Task goal.
From first line to last, write out the data precisely as shown.

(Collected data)

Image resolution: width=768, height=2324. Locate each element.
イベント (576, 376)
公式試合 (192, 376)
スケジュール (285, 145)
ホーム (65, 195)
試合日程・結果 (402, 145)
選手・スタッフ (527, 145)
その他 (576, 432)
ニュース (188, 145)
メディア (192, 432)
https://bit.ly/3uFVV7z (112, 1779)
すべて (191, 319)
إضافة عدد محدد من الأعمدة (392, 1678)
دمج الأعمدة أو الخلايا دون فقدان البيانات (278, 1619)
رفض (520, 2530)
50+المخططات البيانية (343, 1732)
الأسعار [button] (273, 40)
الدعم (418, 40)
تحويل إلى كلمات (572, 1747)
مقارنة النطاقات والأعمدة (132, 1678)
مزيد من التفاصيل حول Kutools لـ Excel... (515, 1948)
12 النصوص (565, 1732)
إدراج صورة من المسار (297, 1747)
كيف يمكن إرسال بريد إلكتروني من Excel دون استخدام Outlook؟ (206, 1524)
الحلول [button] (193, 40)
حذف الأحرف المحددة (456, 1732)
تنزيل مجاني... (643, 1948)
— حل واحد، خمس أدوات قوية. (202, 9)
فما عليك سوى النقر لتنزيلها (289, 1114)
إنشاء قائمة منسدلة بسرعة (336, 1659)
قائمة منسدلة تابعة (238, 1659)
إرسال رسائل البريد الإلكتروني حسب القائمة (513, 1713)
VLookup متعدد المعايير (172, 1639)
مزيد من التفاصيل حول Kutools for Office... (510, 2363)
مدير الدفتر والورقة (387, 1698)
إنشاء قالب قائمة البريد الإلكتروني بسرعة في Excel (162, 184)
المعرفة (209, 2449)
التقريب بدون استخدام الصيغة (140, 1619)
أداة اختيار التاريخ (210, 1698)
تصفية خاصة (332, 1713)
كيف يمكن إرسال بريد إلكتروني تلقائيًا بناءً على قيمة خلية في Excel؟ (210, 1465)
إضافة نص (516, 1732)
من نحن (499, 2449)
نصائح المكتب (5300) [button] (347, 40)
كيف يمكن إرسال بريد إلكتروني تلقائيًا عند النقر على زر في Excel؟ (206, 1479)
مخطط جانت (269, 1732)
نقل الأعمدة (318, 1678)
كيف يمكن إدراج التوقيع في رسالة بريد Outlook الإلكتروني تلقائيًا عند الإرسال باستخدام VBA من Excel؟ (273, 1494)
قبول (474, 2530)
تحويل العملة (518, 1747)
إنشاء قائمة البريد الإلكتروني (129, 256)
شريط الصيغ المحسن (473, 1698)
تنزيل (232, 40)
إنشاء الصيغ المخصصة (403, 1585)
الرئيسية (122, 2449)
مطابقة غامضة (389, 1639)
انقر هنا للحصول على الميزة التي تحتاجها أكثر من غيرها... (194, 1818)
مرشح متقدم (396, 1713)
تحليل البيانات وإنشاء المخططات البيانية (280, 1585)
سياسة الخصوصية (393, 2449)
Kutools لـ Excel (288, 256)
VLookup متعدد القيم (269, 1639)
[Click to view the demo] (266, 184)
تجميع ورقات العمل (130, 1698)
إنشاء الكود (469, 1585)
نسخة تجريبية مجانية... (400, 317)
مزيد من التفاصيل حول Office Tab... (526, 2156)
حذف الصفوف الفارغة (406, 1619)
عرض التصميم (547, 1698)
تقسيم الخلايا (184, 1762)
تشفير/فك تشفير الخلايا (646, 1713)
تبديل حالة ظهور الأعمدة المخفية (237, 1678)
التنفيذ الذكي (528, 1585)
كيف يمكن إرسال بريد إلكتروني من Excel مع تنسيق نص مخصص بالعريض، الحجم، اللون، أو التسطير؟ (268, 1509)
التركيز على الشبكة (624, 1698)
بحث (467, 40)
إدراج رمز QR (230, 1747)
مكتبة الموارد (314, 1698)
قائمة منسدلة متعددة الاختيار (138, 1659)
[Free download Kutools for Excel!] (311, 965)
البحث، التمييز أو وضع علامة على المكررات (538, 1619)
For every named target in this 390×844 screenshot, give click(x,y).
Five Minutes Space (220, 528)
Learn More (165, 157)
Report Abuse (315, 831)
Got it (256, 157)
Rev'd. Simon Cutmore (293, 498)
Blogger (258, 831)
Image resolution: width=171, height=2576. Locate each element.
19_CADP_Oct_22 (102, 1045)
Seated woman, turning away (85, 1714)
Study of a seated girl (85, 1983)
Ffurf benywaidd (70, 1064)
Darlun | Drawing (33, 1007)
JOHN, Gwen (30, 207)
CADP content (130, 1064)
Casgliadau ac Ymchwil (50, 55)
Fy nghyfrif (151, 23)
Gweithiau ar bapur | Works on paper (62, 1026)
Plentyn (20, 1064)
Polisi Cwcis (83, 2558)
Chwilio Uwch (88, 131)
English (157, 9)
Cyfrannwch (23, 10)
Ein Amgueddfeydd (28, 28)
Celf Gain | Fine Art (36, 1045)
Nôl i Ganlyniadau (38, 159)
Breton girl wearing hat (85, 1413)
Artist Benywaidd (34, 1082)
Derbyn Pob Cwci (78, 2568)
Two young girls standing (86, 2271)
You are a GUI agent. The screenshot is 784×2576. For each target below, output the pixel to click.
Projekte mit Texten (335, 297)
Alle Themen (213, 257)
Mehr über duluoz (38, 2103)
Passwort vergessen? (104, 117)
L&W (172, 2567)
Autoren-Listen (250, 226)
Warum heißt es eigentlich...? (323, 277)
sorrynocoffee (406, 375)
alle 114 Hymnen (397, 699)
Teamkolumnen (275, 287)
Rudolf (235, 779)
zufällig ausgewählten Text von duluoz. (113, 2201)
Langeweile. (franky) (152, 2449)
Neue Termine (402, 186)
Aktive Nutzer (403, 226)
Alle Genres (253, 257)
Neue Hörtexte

Response to this task.
Image resolution: width=768, height=2324. Locate each element.
イベント (576, 376)
公式試合 (192, 376)
スケジュール (285, 145)
ホーム (65, 195)
試合日程・結果 (402, 145)
選手・スタッフ (527, 145)
その他 (576, 432)
ニュース (188, 145)
メディア (192, 432)
https://bit.ly/3uFVV7z (112, 1779)
すべて (191, 319)
إضافة عدد محدد من الأعمدة (392, 1678)
دمج الأعمدة أو الخلايا دون فقدان البيانات (278, 1619)
رفض (520, 2530)
50+المخططات البيانية (343, 1732)
الأسعار [button] (273, 40)
الدعم (418, 40)
تحويل إلى كلمات (572, 1747)
مقارنة النطاقات والأعمدة (132, 1678)
مزيد من التفاصيل حول Kutools لـ Excel... (515, 1948)
12 النصوص (565, 1732)
إدراج صورة من المسار (297, 1747)
كيف يمكن إرسال بريد إلكتروني من Excel دون استخدام Outlook؟ (206, 1524)
الحلول [button] (193, 40)
حذف الأحرف المحددة (456, 1732)
تنزيل مجاني... (643, 1948)
— حل واحد، خمس أدوات قوية. (202, 9)
فما عليك سوى النقر لتنزيلها (289, 1114)
إنشاء قائمة منسدلة بسرعة (336, 1659)
قائمة منسدلة تابعة (238, 1659)
إرسال رسائل البريد الإلكتروني حسب القائمة (513, 1713)
VLookup متعدد المعايير (172, 1639)
مزيد من التفاصيل حول Kutools for Office... (510, 2363)
مدير الدفتر والورقة (387, 1698)
إنشاء قالب قائمة البريد الإلكتروني بسرعة في Excel (162, 184)
المعرفة (209, 2449)
التقريب بدون استخدام الصيغة (140, 1619)
أداة اختيار التاريخ (210, 1698)
تصفية خاصة (332, 1713)
كيف يمكن إرسال بريد إلكتروني تلقائيًا بناءً على قيمة خلية في Excel؟ (210, 1465)
إضافة نص (516, 1732)
من نحن (499, 2449)
نصائح المكتب (5300) [button] (347, 40)
كيف يمكن إرسال بريد إلكتروني تلقائيًا عند النقر على زر في Excel؟ (206, 1479)
مخطط جانت (269, 1732)
نقل الأعمدة (318, 1678)
كيف يمكن إدراج التوقيع في رسالة بريد Outlook الإلكتروني تلقائيًا عند الإرسال باستخدام VBA من Excel؟ (273, 1494)
قبول (474, 2530)
تحويل العملة (518, 1747)
إنشاء قائمة البريد الإلكتروني (129, 256)
شريط الصيغ المحسن (473, 1698)
تنزيل (232, 40)
إنشاء الصيغ المخصصة (403, 1585)
الرئيسية (122, 2449)
مطابقة غامضة (389, 1639)
انقر هنا للحصول على الميزة التي تحتاجها أكثر من غيرها... (194, 1818)
مرشح متقدم (396, 1713)
تحليل البيانات وإنشاء المخططات البيانية (280, 1585)
سياسة الخصوصية (393, 2449)
Kutools لـ Excel (288, 256)
VLookup متعدد القيم (269, 1639)
[Click to view the demo] (266, 184)
تجميع ورقات العمل (130, 1698)
إنشاء الكود (469, 1585)
نسخة تجريبية مجانية... (400, 317)
مزيد من التفاصيل حول Office Tab... (526, 2156)
حذف الصفوف الفارغة (406, 1619)
عرض التصميم (547, 1698)
تقسيم الخلايا (184, 1762)
تشفير/فك تشفير الخلايا (646, 1713)
تبديل حالة ظهور الأعمدة المخفية (237, 1678)
التنفيذ الذكي (528, 1585)
كيف يمكن إرسال بريد إلكتروني من Excel مع تنسيق نص مخصص بالعريض، الحجم، اللون، أو التسطير؟ (268, 1509)
التركيز على الشبكة (624, 1698)
بحث (467, 40)
إدراج رمز QR (230, 1747)
مكتبة الموارد (314, 1698)
قائمة منسدلة متعددة الاختيار (138, 1659)
[Free download Kutools for Excel!] (311, 965)
البحث، التمييز أو وضع علامة على المكررات (538, 1619)
For every named target in this 390×844 screenshot, give click(x,y).
Five Minutes Space (220, 528)
Learn More (165, 157)
Report Abuse (315, 831)
Got it (256, 157)
Rev'd. Simon Cutmore (293, 498)
Blogger (258, 831)
Image resolution: width=171, height=2576. Locate each element.
19_CADP_Oct_22 (102, 1045)
Seated woman, turning away (85, 1714)
Study of a seated girl (85, 1983)
Ffurf benywaidd (70, 1064)
Darlun | Drawing (33, 1007)
JOHN, Gwen (30, 207)
CADP content (130, 1064)
Casgliadau ac Ymchwil (50, 55)
Fy nghyfrif (151, 23)
Gweithiau ar bapur | Works on paper (62, 1026)
Plentyn (20, 1064)
Polisi Cwcis (83, 2558)
Chwilio Uwch (88, 131)
English (157, 9)
Cyfrannwch (23, 10)
Ein Amgueddfeydd (28, 28)
Celf Gain | Fine Art (36, 1045)
Nôl i Ganlyniadau (38, 159)
Breton girl wearing hat (85, 1413)
Artist Benywaidd (34, 1082)
Derbyn Pob Cwci (78, 2568)
Two young girls standing (86, 2271)
You are a GUI agent. The screenshot is 784×2576. For each target below, output the pixel to click.
Projekte mit Texten (335, 297)
Alle Themen (213, 257)
Mehr über duluoz (38, 2103)
Passwort vergessen? (104, 117)
L&W (172, 2567)
Autoren-Listen (250, 226)
Warum heißt es eigentlich...? (323, 277)
sorrynocoffee (406, 375)
alle 114 Hymnen (397, 699)
Teamkolumnen (275, 287)
Rudolf (235, 779)
zufällig ausgewählten Text von duluoz. (113, 2201)
Langeweile. (franky) (152, 2449)
Neue Termine (402, 186)
Aktive Nutzer (403, 226)
Alle Genres (253, 257)
Neue Hörtexte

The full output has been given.